It's not just a case of increasing food prices by 10% as 100% of the service goes into wages there are no costs, you'd need to increase food prices by much more than that to make the same amount of profit to meet the staff salaries.
So how do supermarkets manage to give a simple price for what they are selling and neither expect nor actually accept tips? They need thousands of staff to make their business work, but they factor this into the prices they charge the consumers - there's no extra tip for the delivery drivers, shelf stackers, checkout assistants, HR and payroll managers etc. Whether they pay a fair wage is debatable, but if not, it is their sums that are wrong and not the principle.
What's the point of running a business if you expect your customers to run part of it for you, instead of just being allowed to be end consumers paying a stated price?

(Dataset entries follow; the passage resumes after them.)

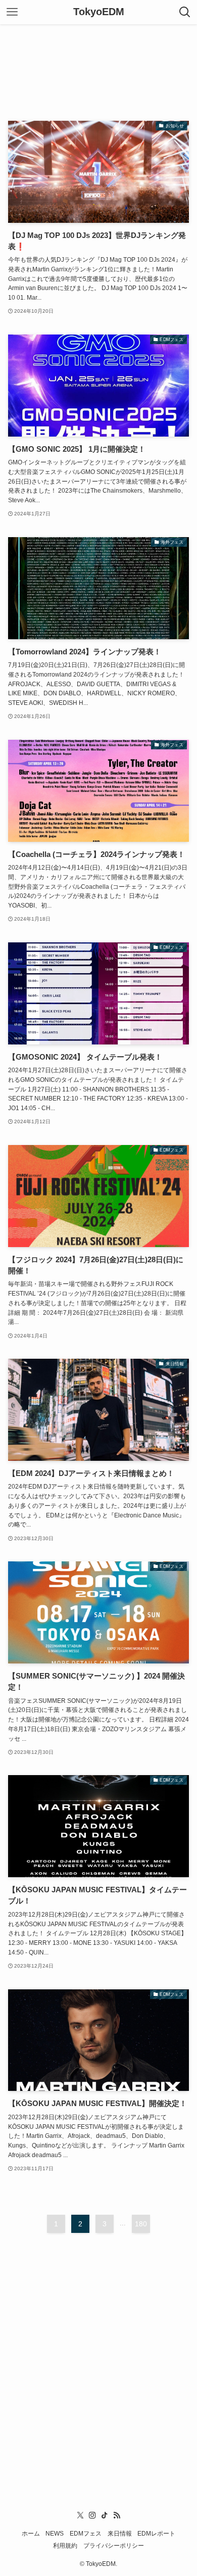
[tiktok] (104, 2515)
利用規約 (65, 2545)
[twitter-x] (80, 2515)
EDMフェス (86, 2533)
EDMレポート (156, 2533)
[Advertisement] (98, 63)
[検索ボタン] (185, 12)
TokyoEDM (98, 12)
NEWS (54, 2533)
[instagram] (92, 2515)
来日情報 (120, 2533)
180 (141, 2224)
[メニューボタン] (12, 12)
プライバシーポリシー (113, 2545)
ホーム (31, 2533)
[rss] (116, 2515)
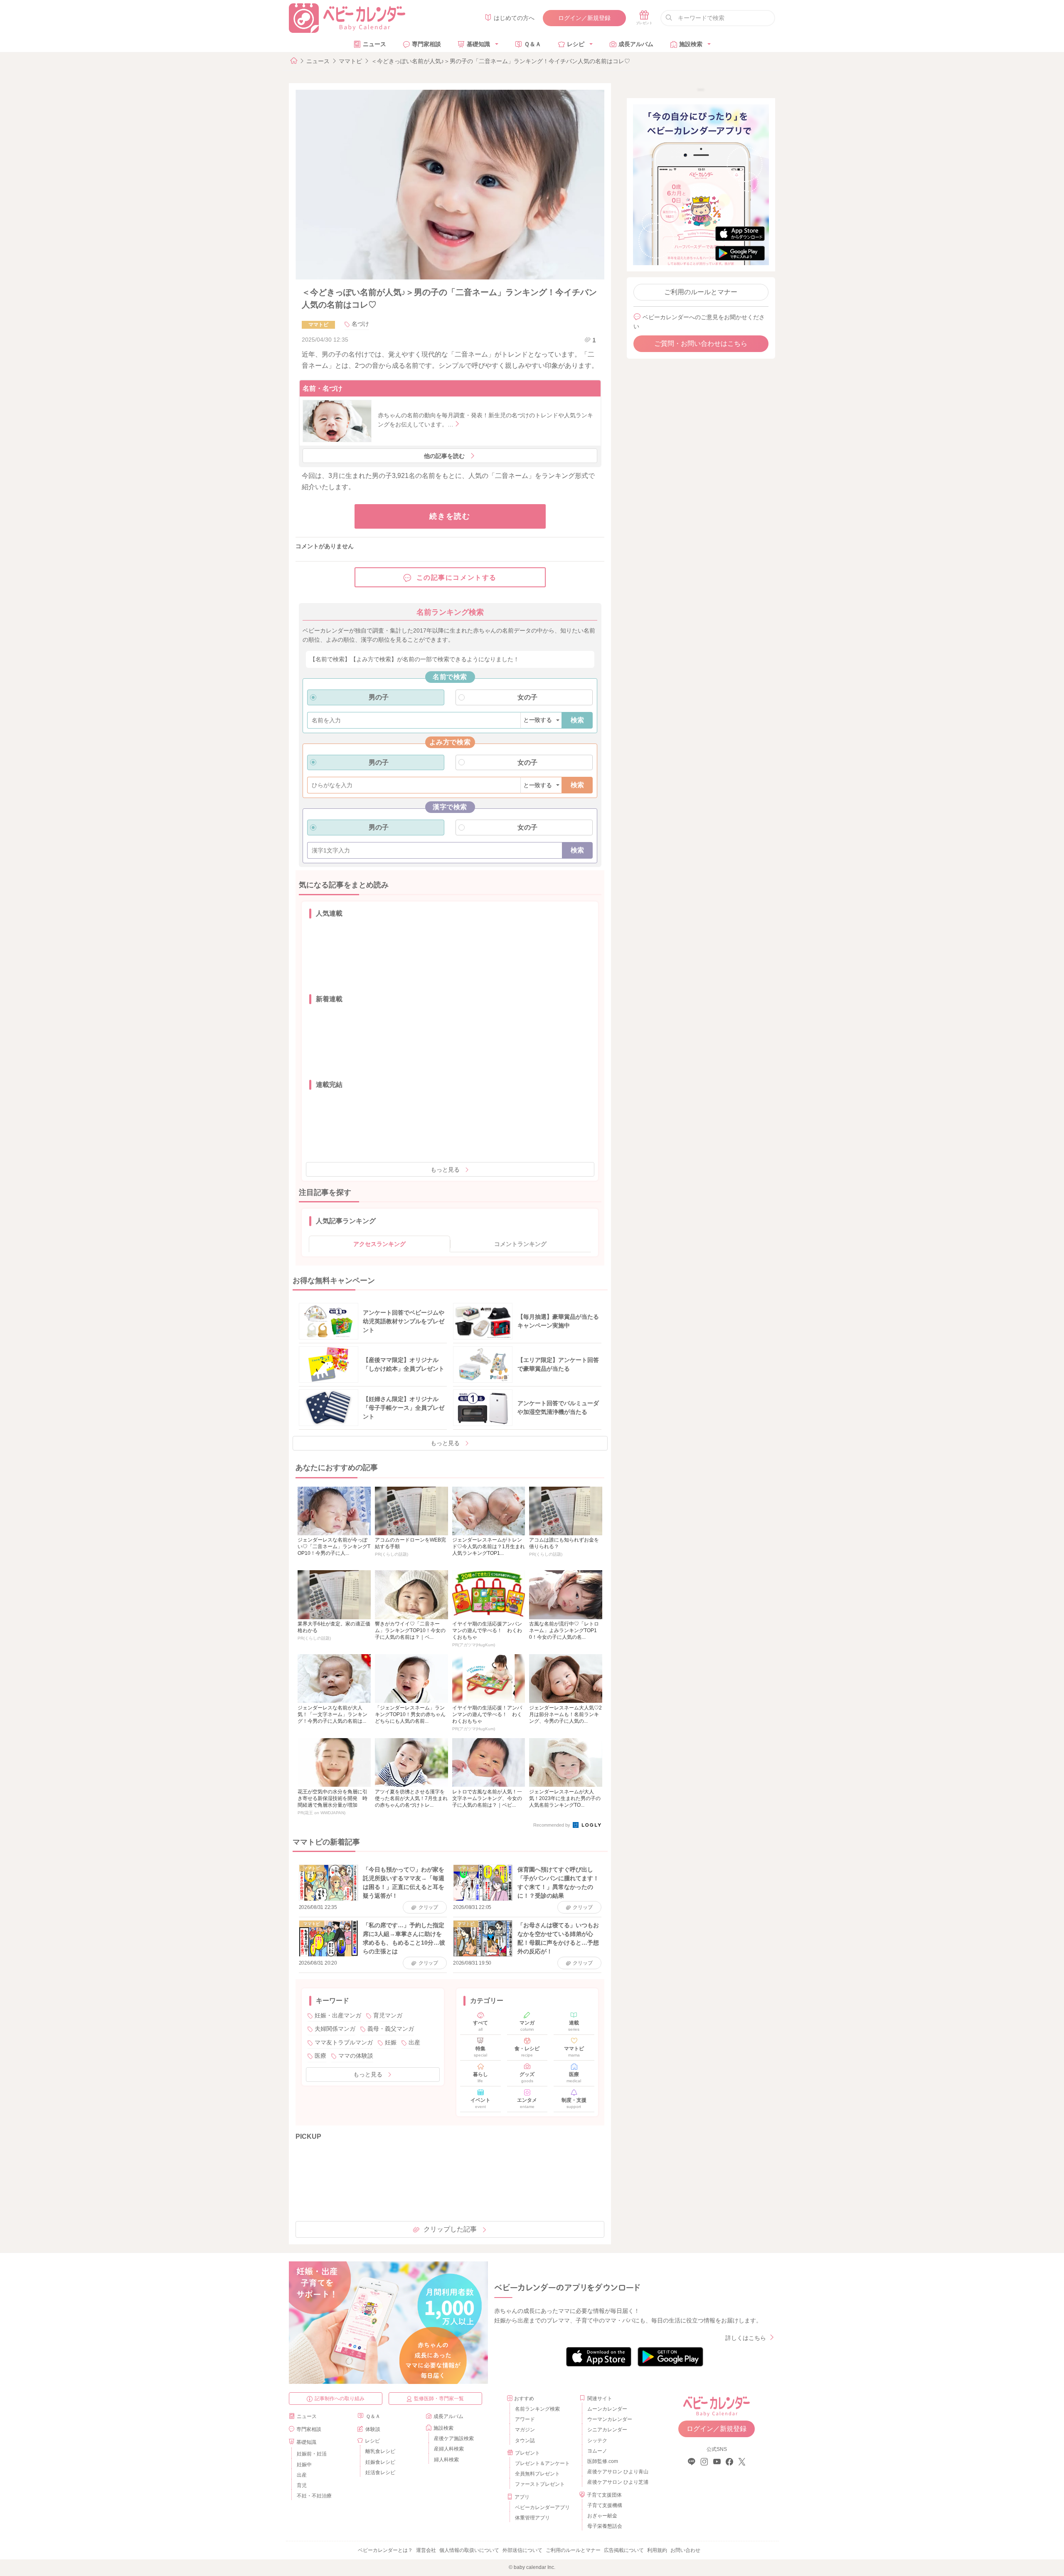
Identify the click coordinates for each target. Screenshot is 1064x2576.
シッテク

How can somebody be capable of factoring in all of their other costs such as building purchase/rental/lease, business rates, taxes, accountants, utilities, kitchen staff wages, their own profits/livelihood, appliances, furniture, crockery, cost of buying in the ingredients, provision of toilets, cleaners etc.... but they somehow still need help to be able to work out that one element of how they can include their staff costs in the overall budget? Either they're not very competent businesspeople or otherwise their intent is to deceive and confuse for their own benefit.
I'm absolutely not asking for lower wages for serving staff - I just want them to be able to rely on actual guaranteed wages, ultimately funded by non-schemed customers who are given an honest all-inclusive price to pay.